KNPE 355

Before beginning a clinical skills task

• Introduce yourself

• Hand hygiene

• Confirm the client’s first and last name, and ask how they would like you to address them (preferred name)

• Provide an overview of the session/rationale and obtain client’s permission

SOAP Notes

• Subjective

• Objective

• Analysis/Assessment

• Plan

Analysis statement - components

1. client profile/summary

   • D.O.B., age, gender, pronouns, significant presentation

2. present condition/diagnosis

   • Current medical diagnosis or working differential diagnoses or physical

     diagnosis or potential differential diagnoses and/or present condition

3. any risks

   • acuity/chronicity/stability, any risks – including clinician primary concerns,

     precautions, contraindications or patient primary concerns/goals.

4. prognosis and rationale

   • what is/are the possible etiology(ies) of the diagnosis(es) and/or impairments (the ‘why?’), and what possible ramifications there may be for interventions &/or for the future

   • Prognosis do they have support, do they express high or low levels of self-

     efficacy and/or motivation?)

5. potential for kinesiology or referral to other services

   • the likelihood that a RKIN has something to offer and that the client is likely to, or not to, benefit from KIN.

   • If a referral to other services is warranted (e.g., med, PT, OT, dietician etc.)

Problem list

• A list of problems that are amenable to kinesiology (within the scope of practice)

• Forms the basis of your treatment plan (next step)

• Problems can be function, impairments, activity or participation limitations

• Problems can be actual or potential (at risk for)

• Relate to the underlying cause or treatable issue

Goal setting

• Made in collaboration with the client

Based on:

• Client’s stated goals and the problem list

• Prognosis, which is based on:

  • Nature, acuity/chronicity of illness/injury

  • Prior and current level of function

  • Social supports, living environment, apparent motivation

• Must be client-driven/person-centered

• Should be SMART

  • Specific

  • Measurable

  • Action-oriented

  • Realistic

  • Time-bound

Short-term goals

Steps or milestones along the way to achieving long-term goals (outcomes)

• Short-term goals typically address:

  • Function

  • Impairments

  • Education

Can have one or more for each long-term goal

Long-term goals

• Outcomes

• Often linked to resolving the problem list and returning to performing a meaningful activity/role and/or optimizing health and well-being

• Should be prioritized by importance

Plan

A concise statement of the overall intervention plan and follow-up proposal for next session

Body Composition

• Body composition refers to the components that make up the body

  • Body weight and relative amounts of muscle, fat, bone and other vital tissues

  • Often limited to fat and lean body mass (fat-free mass) and expressed as relative (percentage) and absolute (kilograms)

RECORD EXCERPTS:
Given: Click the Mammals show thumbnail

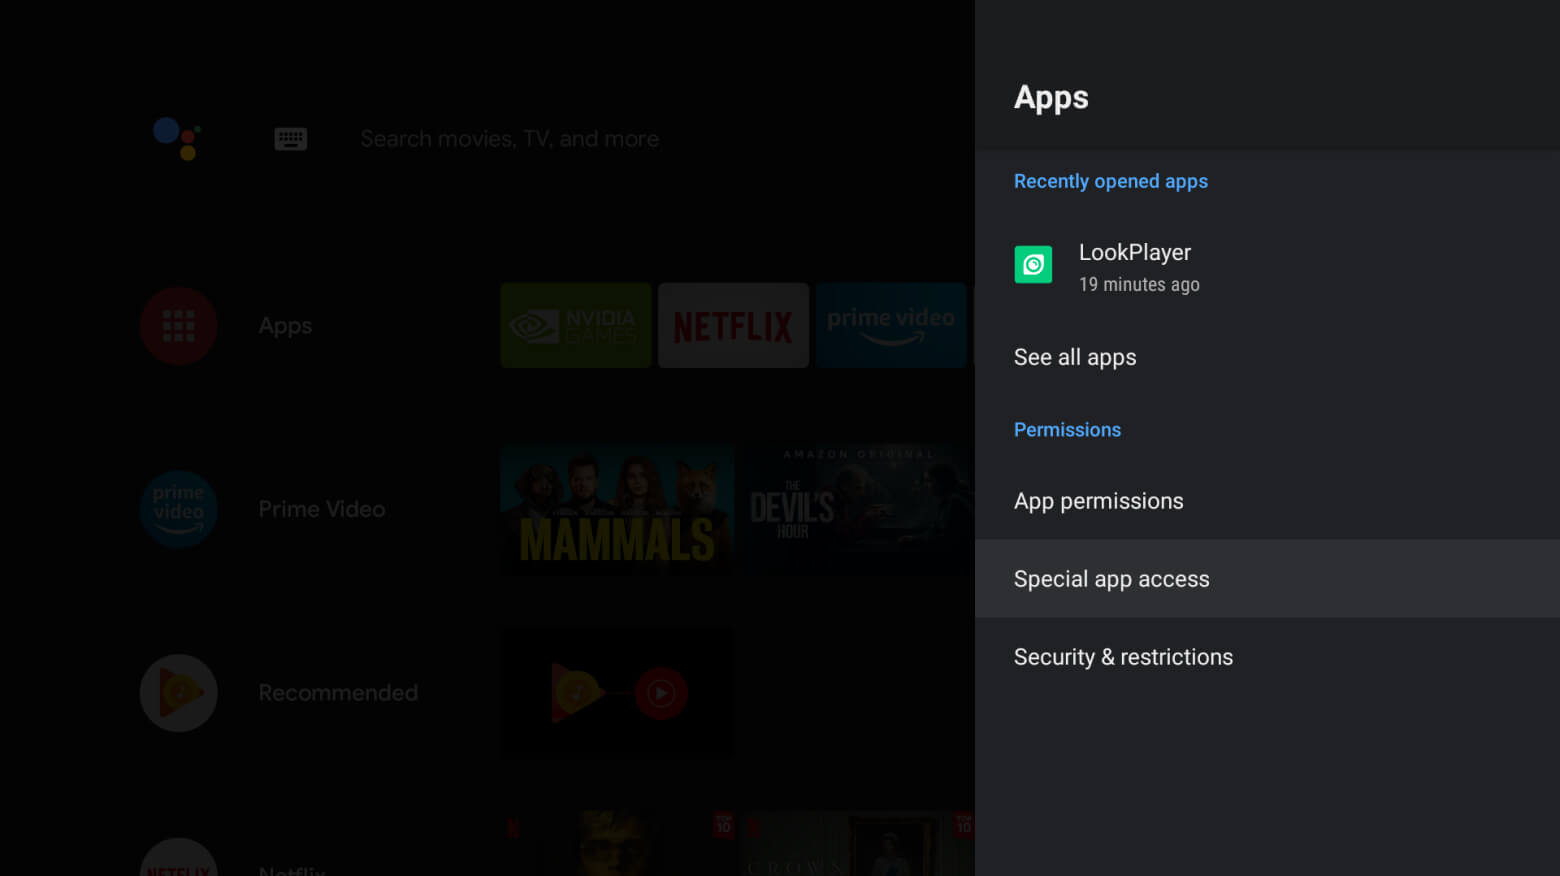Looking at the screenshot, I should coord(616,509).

* * *

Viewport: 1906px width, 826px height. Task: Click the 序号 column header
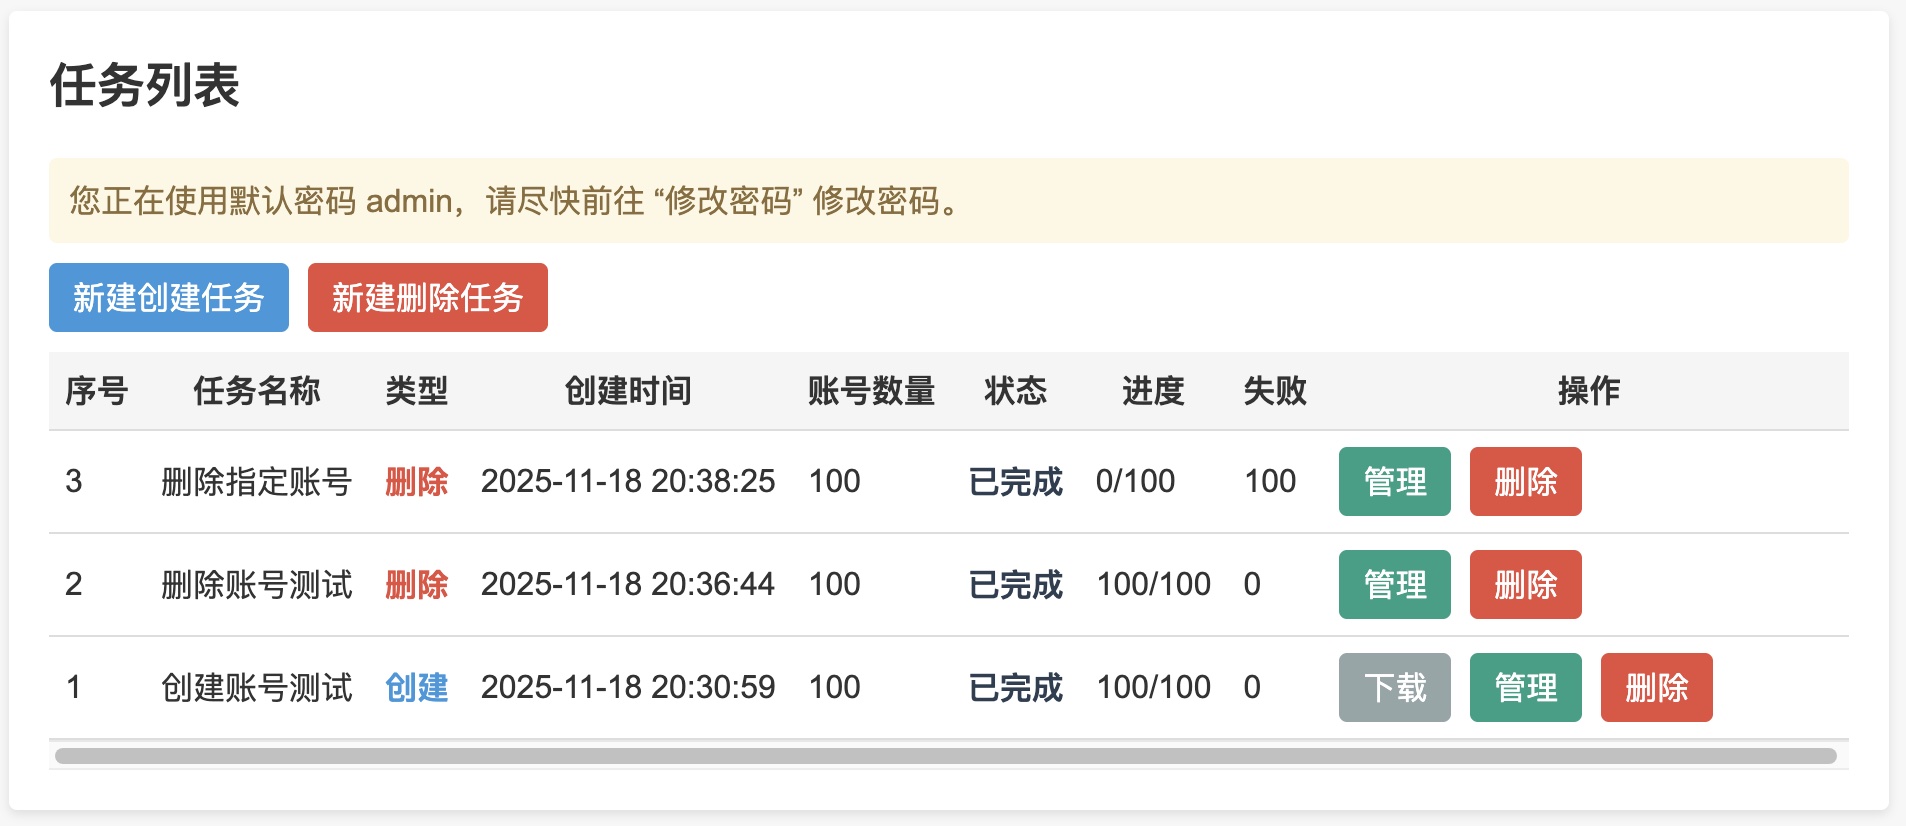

WHAT THIS TASK INVOLVES: Continue the kinesiology course notes from the last line shown on body composition.

ANSWER TO THIS EXERCISE:
• Body composition is frequently used as an outcome measure to determine the effectiveness of community-based obesity prevention strategies

Body Composition Standards

• Currently, universally accepted norms for body composition do not exist.

• A consensus opinion for an exact percent body fat value associated with optimal health risk has yet to be defined.

• However, based on skinfold percentile reference values, the “good” category for body fat values across a wide age spectrum are:

  • 12%– 23% for males

  • 17%–26% for females

Why do we measure body composition?

• Risk of metabolic diseases

• Obesity is related to health risks

• Maximize performance/health

• Research outcome

Body composition models

Two-component models

• Anthropometry (circumference measures)

• Skinfold thickness

• Bioelectrical impedance analysis

• Underwater weighing

• Plethysmography (Bod Pod)

• Ultrasound

Three-component models

• Dual-energy x-ray absorptiometry (DEXA, DXA)

• Magnetic resonance imaging (MRI)

• Computed tomography (CT)

Body composition - Valid/Reliable

• A body composition technique is considered valid if it measures what it says it measures (relative body fat).

• A body composition technique is considered reliable if the results are reproducible.

Dual-energy x-ray absorptiometry (DEXA, DXA)

• Considered the gold-standard

• A 3-component model which provides an estimate of bone, fat, and lean tissue densities

• Expensive equipment that is usually found in research and clinical settings

• Full-body x-ray is used to evaluate various tissue densities

Underwater weighing (UWW)

• Also called hydrostatic weighing or hydrodensitometry

• Considered one of the most valid methods of estimating relative body fat

• Densitometry - fat and lean tissues have different densities

  • Water density ~ 1 g • ml^-1

  • Fat density < 1 g • ml^-1 or approx. 0.9 g • ml^-1

  • Lean tissue density = 1.1 g • ml^-1

  • 2-component model

Air-Displacement Plethysmography

• Commercial name: BOD POD

• Densitometry technique

• Displacement of air in a sealed compartment

Body Mass Index (BMI)

• Proxy measure for body fat.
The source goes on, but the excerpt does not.